→ **Instructions for the task**: Copy out the data exactly as it appears, without a single image.

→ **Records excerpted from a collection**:

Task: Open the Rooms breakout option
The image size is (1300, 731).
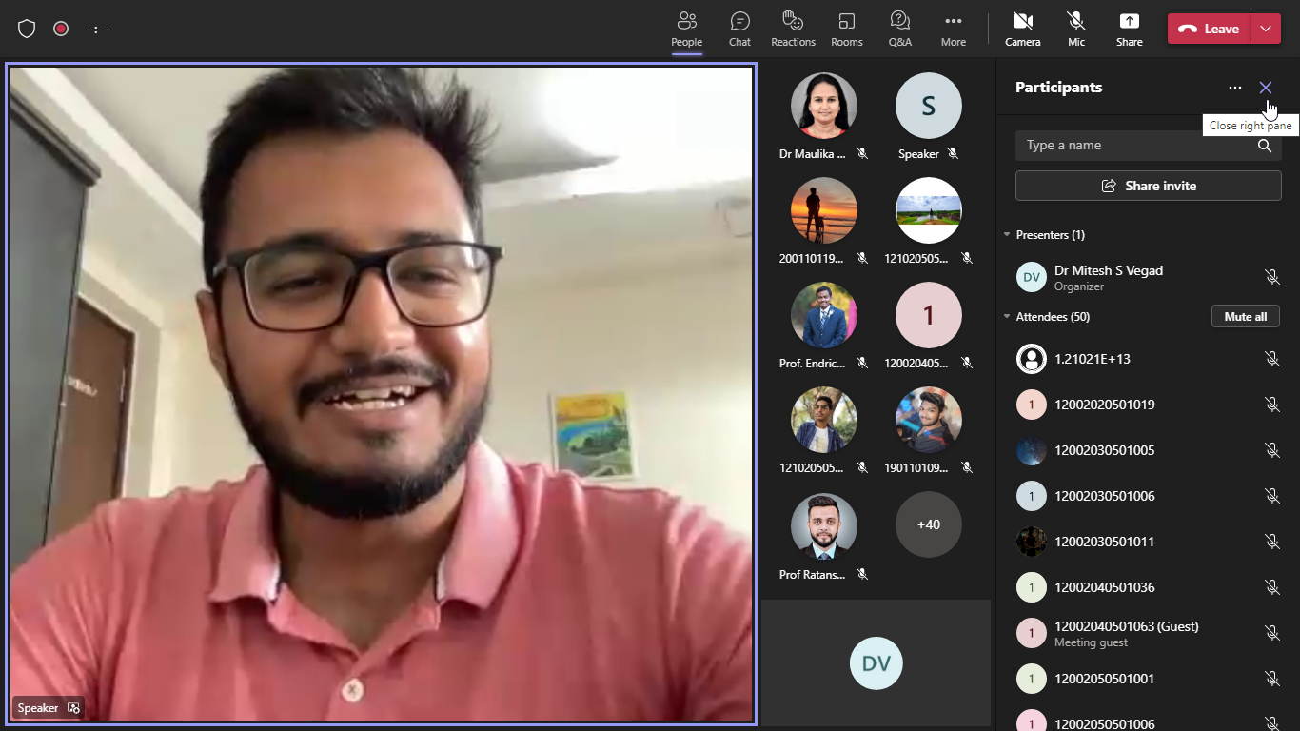Action: click(846, 29)
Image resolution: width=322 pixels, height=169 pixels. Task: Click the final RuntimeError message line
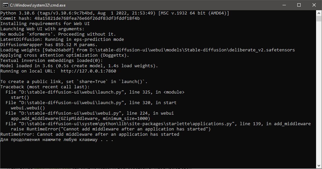90,134
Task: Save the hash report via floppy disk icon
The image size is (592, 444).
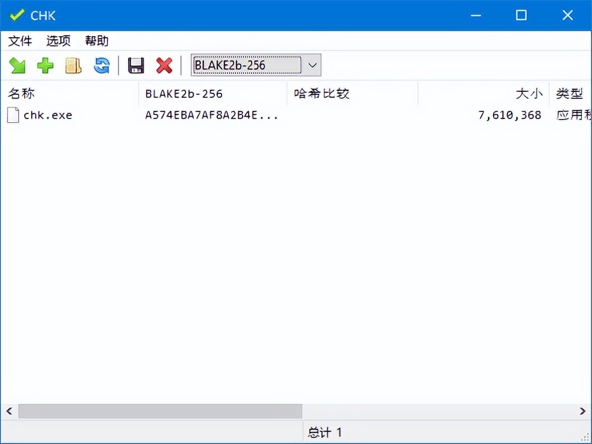Action: pos(135,65)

→ **Exercise solution**:
Task: Open the Rooms breakout option
The image size is (1300, 731).
Action: click(846, 29)
Image resolution: width=322 pixels, height=169 pixels. Task: Click the final RuntimeError message line
90,134
Task: Save the hash report via floppy disk icon
The image size is (592, 444).
Action: pos(135,65)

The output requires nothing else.